Two-player turn-based boardgames (TicTacToe, ConnectFour, ...)

I’m a game dev student working on MLAgent implementations for simple two-player turn-based board games. Having no result at all on 7x6ConnectFour and 4x4ConnectThree I’m now training a TicTacToe agent but I expect bad results too. I wonder if I am doing some thing wrong or if this is just not really possible (having found nothing but similar failed projects on github).

If anyone has a good sample project that could be cool!

I have some questions:

  • What are good hyperparameters for something like this?
  • Is it better to train with self-play or just train a starting- and a responding agent?
  • Is it bad to train two agents at the same time?
  • Is it bad to train against a random move agent?
  • Is there anyway to use a CNN/RNN for Connect four instead of the default NN?

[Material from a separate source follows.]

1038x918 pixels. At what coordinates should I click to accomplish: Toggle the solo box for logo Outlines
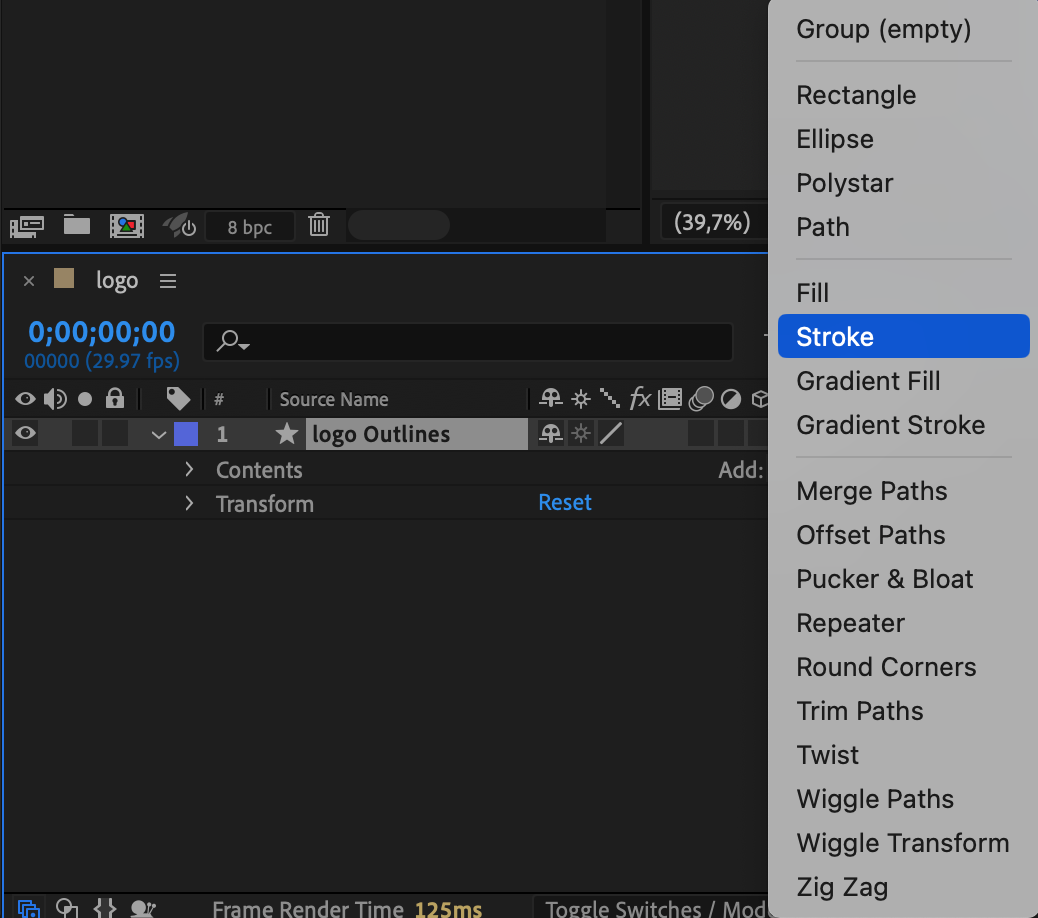(85, 434)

I’ll kick this over to the team for them to have a look, and forward any insight they share.

@TreyK-47 Thanks man!
Btw, there are still some bugs in the timing of the CollectObservations and CollectDiscreteActionMasks functions, sometimes they are called in the wrong order (after the OnActionRecieved). I’ve seen someone report the problem back in 2018 where someone from Unity said it was going to be low-priority, but it feels weird it is still there after two years while it makes the framework feel very unfinished.

No problem! As for those bugs, could you submit some new reports for us for them? That way we can take another look.

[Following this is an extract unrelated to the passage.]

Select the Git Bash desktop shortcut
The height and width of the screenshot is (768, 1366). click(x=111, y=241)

@TreyK-47 Do I just do a normal bug report or is there a special place for MLAgents bugs?

Also I noticed that a trained network doesn’t always play the same move in the same situation (most clear with varying first moves). How should I interpret this result? Does this mean the network values the different played options equally (which seems very unlikely) or is there something else going on?

I probably have too much hidden_units. Either way, I just noticed that Unity/python is not using the hyperparameters of my .yaml file, but uses some other parameters: (maybe these look familiar, if anyone has a clue if this actually means it is not using my .yaml hyperparameters and what a fix could be?)

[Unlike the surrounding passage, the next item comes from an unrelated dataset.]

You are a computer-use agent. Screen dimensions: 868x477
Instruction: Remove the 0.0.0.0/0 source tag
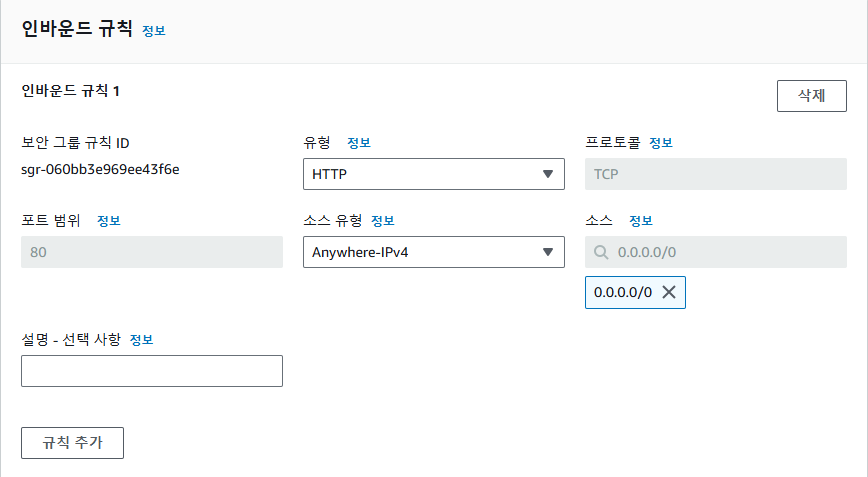(669, 292)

2020-07-25 01:29:01 INFO [stats.py:129] Hyperparameters for behavior name TicTacToeBehaviour-1:
trainer_type: ppo
hyperparameters:
batch_size: 1024
buffer_size: 10240
learning_rate: 0.0003
beta: 0.005
epsilon: 0.2
lambd: 0.95
num_epoch: 3
learning_rate_schedule: linear
network_settings:
normalize: False
hidden_units: 128
num_layers: 2
vis_encode_type: simple
memory: None
reward_signals:
extrinsic:
gamma: 0.99
strength: 1.0
init_path: None
keep_checkpoints: 5
checkpoint_interval: 500000
max_steps: 500000
time_horizon: 64
summary_freq: 50000
threaded: True
self_play: None
behavioral_cloning: None

probably u need to rename the behaviour in your yaml to the behaviour name of your unity brain. Just a quick little thing you could try

@seboz123 Thanks man, that worked out fine!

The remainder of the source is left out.